Making social science accessible

20 May 2021


Since Brexit, India and the UK have been trying to strengthen their ties further. At a recent virtual summit, the Indian Prime Minister Narendra Modi and his British counterpart Boris Johnson adopted an ambitious ‘Roadmap 2030’.

It highlights growing convergence in trade, defence, climate action and people-to-people contacts.

During the Brexit referendum, and the subsequent debates, it was asserted that UK’s trade ties with many countries, including India, were constrained by the complexities of EU membership.

The implication was that once the UK left the Union, it would be able to quickly negotiate and finalise FTAs with New Delhi and others. Since 2016, there have thus been various discussions about possible UK-India Free Trade Agreement (FTA).

In July 2020, trade ministers from both the countries reached an agreement in principle for an Enhanced Trade Partnership (ETP) as ‘as part of a roadmap that could lead to a future FTA.’

This ETP was subsequently launched at this year’s virtual summit, and consists of provisions to facilitate market access, a roadmap for concluding pre-FTA negotiations by 2021, an interim trade deal and the continuation of FTA negotiations in 2022.
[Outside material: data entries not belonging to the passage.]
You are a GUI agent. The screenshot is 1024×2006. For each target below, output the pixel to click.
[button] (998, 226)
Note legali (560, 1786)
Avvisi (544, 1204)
This agreement marks the promotion of the relationship between the UK and India to a ‘comprehensive strategic partnership’.

Officials now target the doubling the current £23 billion goods and services bilateral trade by 2030.

So what are the real prospects of UK-India FTA in the near future? This is an important question, because India’s recent record concerning FTAs is lacklustre.

In 2014, when Narendra Modi became Prime Minister, it was expected that he would liberalise the Indian economy further, and economic relations would be topmost in his foreign policy agenda.

Contrary to expectations, his government has been very cautious about trade agreements. It has not signed any major trade deal in the last six years, and India also walked out from the Regional Comprehensive Economic Partnership (RCEP) at the last minute. A limited trade deal with the US has also been elusive.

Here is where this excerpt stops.